-- TASK MATERIAL follows --
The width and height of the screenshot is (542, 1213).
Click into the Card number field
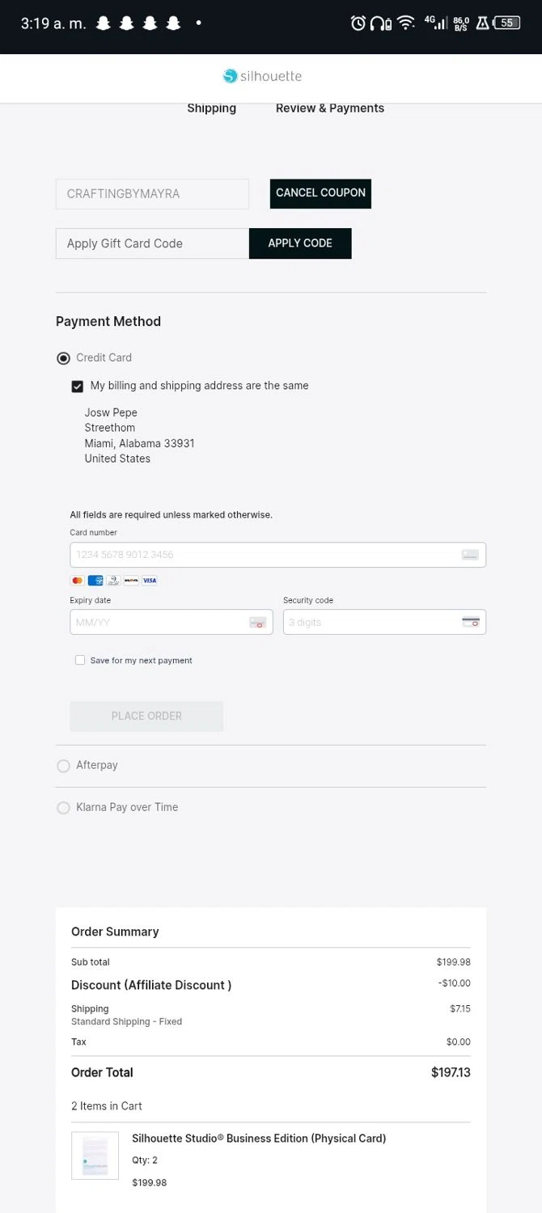point(263,555)
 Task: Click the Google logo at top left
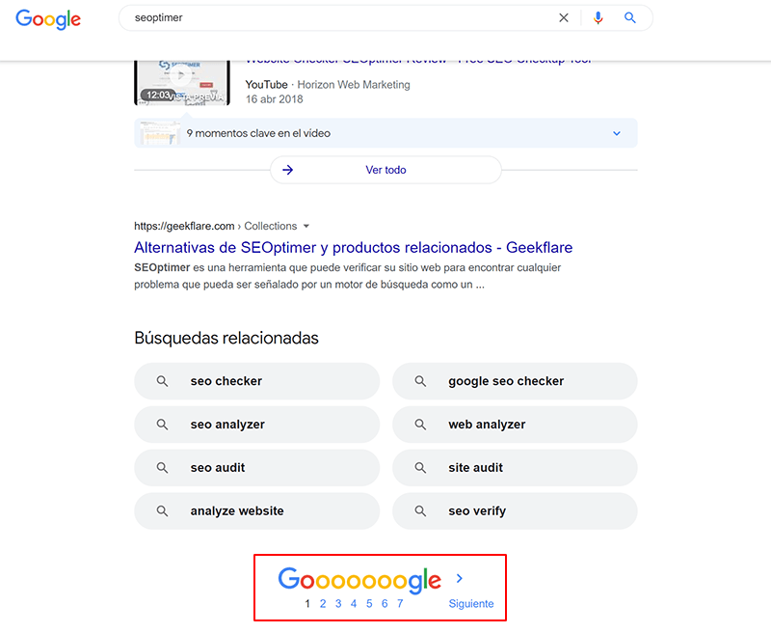click(47, 18)
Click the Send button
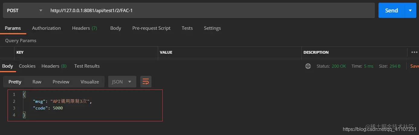Image resolution: width=419 pixels, height=135 pixels. [x=391, y=10]
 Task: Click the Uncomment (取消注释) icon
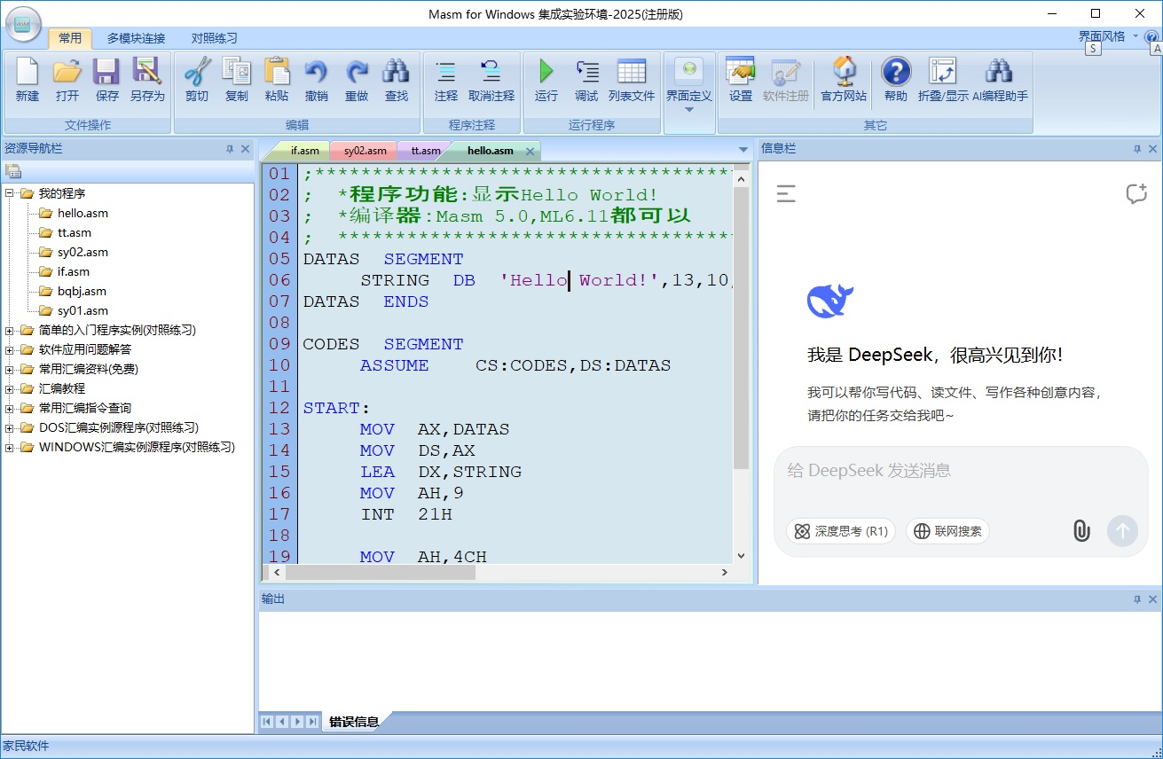(x=491, y=72)
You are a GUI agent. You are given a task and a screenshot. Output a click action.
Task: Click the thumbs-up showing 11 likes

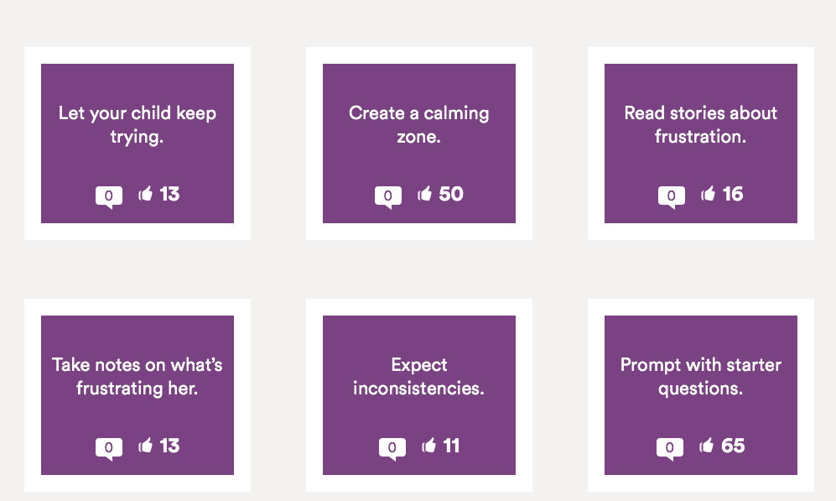pyautogui.click(x=429, y=445)
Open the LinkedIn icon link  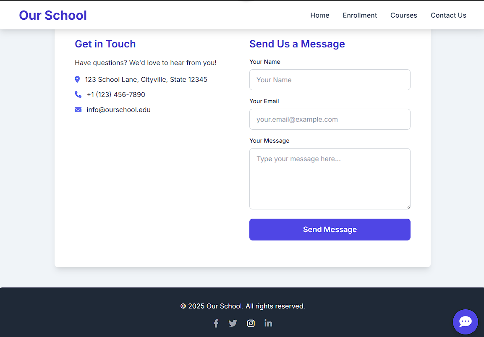click(268, 323)
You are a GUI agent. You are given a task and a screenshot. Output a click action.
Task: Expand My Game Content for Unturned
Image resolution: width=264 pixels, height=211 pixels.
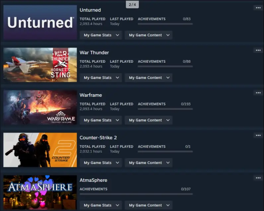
-- TASK MATERIAL concluded --
- _PROBLEM DESCRIPTION_:
Begin at the line containing "Task: Expand My Game Content for Unturned" and stop at the last line of the data. Repeat only those lines, exactly, and leave out the pictures.

- _ANSWER TO THIS PROBLEM_:
Task: Expand My Game Content for Unturned
Image resolution: width=264 pixels, height=211 pixels.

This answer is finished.